Aldehyde dehydrogenase 3A1 (ALDH3A1) plays an important role in many cellular oxidative processes, including
cancer chemoresistance, by metabolizing activated forms of oxazaphosphorine drugs such as
cyclophosphamide (CP) and its analogues, such as
mafosfamide (MF),
ifosfamide (IFM), and
4-hydroperoxycyclophosphamide (4-HPCP). Compounds that can selectively target ALDH3A1 could permit delineation of its roles in these processes and could restore chemosensitivity in
cancer cells that express this
isoenzyme. Here we report the detailed kinetic and structural characterization of an ALDH3A1-selective inhibitor, CB29, previously identified in a high-throughput screen.

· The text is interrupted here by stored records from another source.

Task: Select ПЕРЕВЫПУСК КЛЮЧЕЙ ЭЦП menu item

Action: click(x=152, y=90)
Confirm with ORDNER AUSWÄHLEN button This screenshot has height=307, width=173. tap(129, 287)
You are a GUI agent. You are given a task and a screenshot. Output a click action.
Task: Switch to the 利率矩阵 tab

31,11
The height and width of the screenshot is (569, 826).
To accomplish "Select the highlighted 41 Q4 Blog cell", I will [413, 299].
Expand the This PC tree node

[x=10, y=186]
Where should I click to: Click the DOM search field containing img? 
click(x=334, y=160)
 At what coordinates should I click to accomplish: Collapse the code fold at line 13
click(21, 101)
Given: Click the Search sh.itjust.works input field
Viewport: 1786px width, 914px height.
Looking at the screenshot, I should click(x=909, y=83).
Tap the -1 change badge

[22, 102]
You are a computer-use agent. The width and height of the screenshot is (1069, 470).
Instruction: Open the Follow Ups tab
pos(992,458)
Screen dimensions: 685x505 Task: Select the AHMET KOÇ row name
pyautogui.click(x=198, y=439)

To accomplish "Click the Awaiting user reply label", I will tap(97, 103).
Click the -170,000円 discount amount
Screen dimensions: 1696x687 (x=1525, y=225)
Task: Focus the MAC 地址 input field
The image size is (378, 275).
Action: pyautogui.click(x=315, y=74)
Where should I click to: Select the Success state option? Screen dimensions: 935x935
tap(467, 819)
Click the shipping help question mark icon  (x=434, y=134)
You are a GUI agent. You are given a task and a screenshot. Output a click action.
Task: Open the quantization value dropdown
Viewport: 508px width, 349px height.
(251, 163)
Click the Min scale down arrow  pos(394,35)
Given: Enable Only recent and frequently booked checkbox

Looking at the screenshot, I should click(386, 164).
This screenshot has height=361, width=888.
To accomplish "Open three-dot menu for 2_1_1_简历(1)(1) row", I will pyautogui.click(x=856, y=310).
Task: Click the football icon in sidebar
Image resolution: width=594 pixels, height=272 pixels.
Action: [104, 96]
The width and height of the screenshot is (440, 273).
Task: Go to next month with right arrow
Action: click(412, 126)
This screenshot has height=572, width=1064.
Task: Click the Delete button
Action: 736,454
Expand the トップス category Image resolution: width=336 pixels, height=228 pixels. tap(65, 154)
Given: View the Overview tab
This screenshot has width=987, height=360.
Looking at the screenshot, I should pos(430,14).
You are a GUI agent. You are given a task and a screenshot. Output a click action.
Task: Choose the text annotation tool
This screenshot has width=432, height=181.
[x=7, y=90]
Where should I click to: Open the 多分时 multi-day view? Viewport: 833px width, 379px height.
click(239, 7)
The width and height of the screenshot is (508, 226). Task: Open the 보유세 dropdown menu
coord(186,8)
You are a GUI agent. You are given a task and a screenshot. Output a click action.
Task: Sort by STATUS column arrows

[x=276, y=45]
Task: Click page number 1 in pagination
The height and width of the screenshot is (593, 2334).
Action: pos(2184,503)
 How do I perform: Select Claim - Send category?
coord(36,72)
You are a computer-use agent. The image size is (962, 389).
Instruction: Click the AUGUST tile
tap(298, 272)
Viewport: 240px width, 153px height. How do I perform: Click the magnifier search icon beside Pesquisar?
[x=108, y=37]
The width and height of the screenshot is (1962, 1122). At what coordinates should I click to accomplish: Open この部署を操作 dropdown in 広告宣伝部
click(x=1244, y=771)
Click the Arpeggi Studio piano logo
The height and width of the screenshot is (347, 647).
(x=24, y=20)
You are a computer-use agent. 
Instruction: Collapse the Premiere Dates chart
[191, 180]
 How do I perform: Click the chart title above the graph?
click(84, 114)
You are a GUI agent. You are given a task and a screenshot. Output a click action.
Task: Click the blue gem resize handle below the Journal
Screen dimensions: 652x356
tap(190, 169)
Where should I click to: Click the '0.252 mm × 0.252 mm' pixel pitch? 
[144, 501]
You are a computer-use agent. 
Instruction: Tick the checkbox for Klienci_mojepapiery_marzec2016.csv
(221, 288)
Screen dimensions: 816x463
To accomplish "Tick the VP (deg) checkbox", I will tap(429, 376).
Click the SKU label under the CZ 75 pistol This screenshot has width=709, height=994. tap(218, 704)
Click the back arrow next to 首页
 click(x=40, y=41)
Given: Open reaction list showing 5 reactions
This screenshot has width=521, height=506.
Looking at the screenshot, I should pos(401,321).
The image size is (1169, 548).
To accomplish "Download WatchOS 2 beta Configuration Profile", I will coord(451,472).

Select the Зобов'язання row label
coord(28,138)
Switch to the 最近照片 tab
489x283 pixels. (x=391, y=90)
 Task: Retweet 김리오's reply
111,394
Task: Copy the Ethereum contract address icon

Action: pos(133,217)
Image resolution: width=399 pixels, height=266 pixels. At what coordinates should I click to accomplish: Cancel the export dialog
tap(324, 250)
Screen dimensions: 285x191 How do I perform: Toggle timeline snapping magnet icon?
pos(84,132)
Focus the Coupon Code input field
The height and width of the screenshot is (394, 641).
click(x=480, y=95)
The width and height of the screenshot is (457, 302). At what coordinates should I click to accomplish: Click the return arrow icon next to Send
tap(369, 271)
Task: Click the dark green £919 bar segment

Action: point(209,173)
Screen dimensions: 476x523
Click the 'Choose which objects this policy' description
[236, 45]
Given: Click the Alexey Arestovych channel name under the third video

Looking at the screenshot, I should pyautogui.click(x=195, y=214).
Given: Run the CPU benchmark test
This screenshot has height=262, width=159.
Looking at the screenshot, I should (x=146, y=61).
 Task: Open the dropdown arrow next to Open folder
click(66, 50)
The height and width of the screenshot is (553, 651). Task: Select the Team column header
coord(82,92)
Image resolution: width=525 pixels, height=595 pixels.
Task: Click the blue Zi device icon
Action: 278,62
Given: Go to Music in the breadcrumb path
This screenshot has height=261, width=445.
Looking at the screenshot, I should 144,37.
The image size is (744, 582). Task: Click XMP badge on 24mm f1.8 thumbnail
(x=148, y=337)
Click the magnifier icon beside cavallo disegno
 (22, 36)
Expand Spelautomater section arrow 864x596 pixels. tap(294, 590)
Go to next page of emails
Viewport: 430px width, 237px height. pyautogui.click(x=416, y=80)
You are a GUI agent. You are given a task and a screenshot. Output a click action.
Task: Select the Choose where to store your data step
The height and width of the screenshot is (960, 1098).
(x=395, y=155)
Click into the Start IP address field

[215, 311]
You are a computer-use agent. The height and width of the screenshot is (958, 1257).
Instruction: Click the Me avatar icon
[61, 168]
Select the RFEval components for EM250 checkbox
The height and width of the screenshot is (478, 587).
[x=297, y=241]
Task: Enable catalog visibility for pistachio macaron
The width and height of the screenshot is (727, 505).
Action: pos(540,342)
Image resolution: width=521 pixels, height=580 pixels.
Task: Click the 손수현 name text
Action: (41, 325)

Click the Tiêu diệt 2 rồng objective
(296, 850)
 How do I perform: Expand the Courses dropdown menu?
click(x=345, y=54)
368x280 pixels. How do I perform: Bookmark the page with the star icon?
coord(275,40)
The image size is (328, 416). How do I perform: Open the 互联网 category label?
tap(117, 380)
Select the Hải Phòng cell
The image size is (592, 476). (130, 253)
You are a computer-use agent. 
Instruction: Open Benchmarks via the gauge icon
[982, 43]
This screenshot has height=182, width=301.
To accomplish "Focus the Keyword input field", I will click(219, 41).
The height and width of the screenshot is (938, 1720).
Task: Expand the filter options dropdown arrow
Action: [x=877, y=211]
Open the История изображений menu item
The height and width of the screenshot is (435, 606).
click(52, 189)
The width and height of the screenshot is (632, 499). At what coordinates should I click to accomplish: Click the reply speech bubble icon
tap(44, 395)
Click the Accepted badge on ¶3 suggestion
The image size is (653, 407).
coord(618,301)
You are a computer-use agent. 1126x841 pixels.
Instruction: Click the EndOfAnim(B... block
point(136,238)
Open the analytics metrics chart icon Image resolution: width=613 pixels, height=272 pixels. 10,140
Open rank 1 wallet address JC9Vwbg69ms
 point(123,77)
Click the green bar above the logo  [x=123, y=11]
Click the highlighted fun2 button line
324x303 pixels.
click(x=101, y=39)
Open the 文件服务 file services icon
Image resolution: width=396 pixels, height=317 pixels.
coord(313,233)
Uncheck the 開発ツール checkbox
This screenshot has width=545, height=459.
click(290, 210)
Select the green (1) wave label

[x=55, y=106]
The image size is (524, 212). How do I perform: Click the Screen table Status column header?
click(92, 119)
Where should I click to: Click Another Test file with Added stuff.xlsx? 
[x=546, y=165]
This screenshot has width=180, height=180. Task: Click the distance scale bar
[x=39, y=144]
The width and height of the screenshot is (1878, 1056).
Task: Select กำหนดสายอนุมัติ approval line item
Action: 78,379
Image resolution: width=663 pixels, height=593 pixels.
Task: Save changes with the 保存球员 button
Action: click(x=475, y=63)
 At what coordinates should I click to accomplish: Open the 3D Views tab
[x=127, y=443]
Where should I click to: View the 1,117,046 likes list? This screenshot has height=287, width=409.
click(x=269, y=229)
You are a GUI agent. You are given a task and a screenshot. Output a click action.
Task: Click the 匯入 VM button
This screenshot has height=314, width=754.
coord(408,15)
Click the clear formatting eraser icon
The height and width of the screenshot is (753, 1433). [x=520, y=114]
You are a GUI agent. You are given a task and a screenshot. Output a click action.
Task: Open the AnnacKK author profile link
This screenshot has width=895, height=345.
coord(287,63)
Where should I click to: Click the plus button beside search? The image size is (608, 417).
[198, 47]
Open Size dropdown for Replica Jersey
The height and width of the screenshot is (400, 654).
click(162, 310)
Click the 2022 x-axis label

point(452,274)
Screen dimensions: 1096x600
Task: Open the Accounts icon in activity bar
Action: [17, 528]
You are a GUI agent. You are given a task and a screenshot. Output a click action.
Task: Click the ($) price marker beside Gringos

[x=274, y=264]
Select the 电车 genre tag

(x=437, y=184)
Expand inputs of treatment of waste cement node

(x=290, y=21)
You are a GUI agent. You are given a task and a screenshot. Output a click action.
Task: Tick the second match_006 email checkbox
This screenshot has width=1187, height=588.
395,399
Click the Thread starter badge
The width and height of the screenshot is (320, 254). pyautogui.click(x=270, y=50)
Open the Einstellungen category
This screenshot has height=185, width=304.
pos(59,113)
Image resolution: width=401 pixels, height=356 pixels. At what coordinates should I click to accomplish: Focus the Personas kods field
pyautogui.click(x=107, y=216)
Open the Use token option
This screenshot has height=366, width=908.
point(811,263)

Kinetic and crystallographic studies demonstrate that CB29 binds within the
aldehyde substrate-binding site of ALDH3A1. Cellular proliferation of ALDH3A1-expressing
lung adenocarcinoma (A549) and
glioblastoma (SF767) cell lines, as well as ALDH3A1 non-expressing lung fibroblast (CCD-13Lu) cells, is unaffected by treatment with CB29 and its analogues alone. However, sensitivity toward the anti-proliferative effects of
mafosfamide is enhanced by treatment with CB29 and its analogue in the
tumor cells. In contrast, the sensitivity of CCD-13Lu cells toward
mafosfamide was unaffected by the addition of these same compounds. CB29 is chemically distinct from the previously reported small-molecule inhibitors of ALDH
isoenzymes and does not inhibit ALDH1A1, ALDH1A2, ALDH1A3, ALDH1B1, or ALDH2
isoenzymes at concentrations up to 250 μM. Thus, CB29 is a novel small molecule inhibitor of ALDH3A1, which might be useful as a chemical tool to delineate the role of ALDH3A1 in numerous metabolic pathways, including sensitizing ALDH3A1-positive
cancer cells to oxazaphosphorines.